Interviews
Dave Warner


Interview: Dave Warner, Writer & Actor: 9th December 2003


Dave Warner has made a great contribution to the Australian arts and entertainment business.

Media Man Australia digs below the surface of the hype and glitz surrounding Sydney's entertainment business, and speaks to an innovator in the industry.

Greg Tingle interviews Dave about how it all began, the highs and lows of the entertainment business, technologies role in promotion, and some of his current projects.

Listen here

Links:

Dave Warner official website

Garage Days official website

Media Man Australia: Entertainment News

SBS TV: The Movie Show

Mushroom Records

Bio

Dave Warner was born in Bicton, Western Australia, in 1953.

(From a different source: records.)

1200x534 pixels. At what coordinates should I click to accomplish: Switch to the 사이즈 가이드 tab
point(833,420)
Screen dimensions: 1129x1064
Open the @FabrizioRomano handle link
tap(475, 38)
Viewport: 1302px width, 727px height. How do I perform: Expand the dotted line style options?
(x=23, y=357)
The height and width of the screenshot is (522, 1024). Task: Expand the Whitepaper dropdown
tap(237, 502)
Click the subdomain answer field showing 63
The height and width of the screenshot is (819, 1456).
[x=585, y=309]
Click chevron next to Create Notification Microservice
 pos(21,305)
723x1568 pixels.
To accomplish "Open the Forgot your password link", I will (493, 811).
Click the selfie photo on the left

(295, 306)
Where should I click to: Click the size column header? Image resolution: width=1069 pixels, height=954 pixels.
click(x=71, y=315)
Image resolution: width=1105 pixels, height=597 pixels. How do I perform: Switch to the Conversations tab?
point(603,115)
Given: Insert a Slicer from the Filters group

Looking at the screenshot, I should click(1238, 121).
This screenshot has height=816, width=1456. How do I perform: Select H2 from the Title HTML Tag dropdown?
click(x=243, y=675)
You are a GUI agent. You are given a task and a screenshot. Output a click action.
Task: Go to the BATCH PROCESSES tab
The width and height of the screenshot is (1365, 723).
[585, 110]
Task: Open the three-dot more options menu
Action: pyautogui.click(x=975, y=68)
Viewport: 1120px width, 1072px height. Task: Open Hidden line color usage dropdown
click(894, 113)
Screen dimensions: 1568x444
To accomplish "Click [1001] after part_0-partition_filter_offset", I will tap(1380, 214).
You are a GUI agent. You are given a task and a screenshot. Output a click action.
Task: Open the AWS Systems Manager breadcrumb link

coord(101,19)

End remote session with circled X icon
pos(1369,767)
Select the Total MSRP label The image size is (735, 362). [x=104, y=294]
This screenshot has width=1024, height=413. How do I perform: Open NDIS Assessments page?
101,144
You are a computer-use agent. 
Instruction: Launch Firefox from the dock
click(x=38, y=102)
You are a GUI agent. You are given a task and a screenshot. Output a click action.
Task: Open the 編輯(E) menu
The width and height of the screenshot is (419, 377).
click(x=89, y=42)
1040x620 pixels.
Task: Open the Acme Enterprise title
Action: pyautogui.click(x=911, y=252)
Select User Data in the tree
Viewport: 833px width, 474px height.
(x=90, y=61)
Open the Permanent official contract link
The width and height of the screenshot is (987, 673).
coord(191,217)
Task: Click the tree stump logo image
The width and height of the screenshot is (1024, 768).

He was educated at Aquinas College and grew up an ardent supporter of the East Fremantle Football Club. Between 1971 and 1974 he attended the University of Western Australia, graduating with a B.A. (Hons.), majoring in Psychology.

In 1973 he formed Australia's first punk band, Pus, playing early versions of tracks such as Suburban Boy and Hot Crotch.

In 1975, Dave went to London and wrote many new songs which expressed a clearly-defined vision of Australia, including tracks such as Convict Streak and Oklahoma which were to become more well known through his next band – Dave Warner's From the Suburbs. Suburban Boy become the cornerstone of this new style of music, which Dave labelled suburban rock. Warner's music is probably best described as Lou Reed meets Tomas Pynchon, while Bob Dylan has referred to Dave as his "favourite Australian songwriter".

Dave formed The Suburbs in January 1977. The group developed a huge underground following, which led to Dave signing with Australia's Mushroom Records in 1978. His first album, Mugs Game, went gold within a month of release. Dave's second album, Free Kicks, was released in 1979.

After the original Suburbs disbanded, Dave followed up with Correct Weight (1979), This is My Planet (1981 - reissued as This is Your Planet in 1996), Meanwhile in the Suburbs (EP - 1989), Dark Side of the Scrum (1989), Suburban Sprawl (1990), Surplus and Dearth (1995) and Loose Men, Tight Shorts (1996).

After the release of This is My Planet, Dave Warner retired from writing and performing music full-time, turning instead to writing plays, novels and screenplays.

In 1982, he created The Sensational Sixties, an enormously successful revue which toured through large suburban hotels with Warner directing, producing and compering. After another trip overseas came comedy revues with Suburbs' stalwart Johnny Leopard, Australia's first Murder Mystery Weekends and in 1985 Warner wrote, and appeared in, the barn-storming musical The Sixties and All That Pop.

The show ran for six months, appearing at the Adelaide Fringe Festival and doing a country tour of Western Australia. Later that same year, Warner's rock musical, Planet Pres, was produced by the WA Theatre Company. One reviewer called it the "best Australian rock musical ever".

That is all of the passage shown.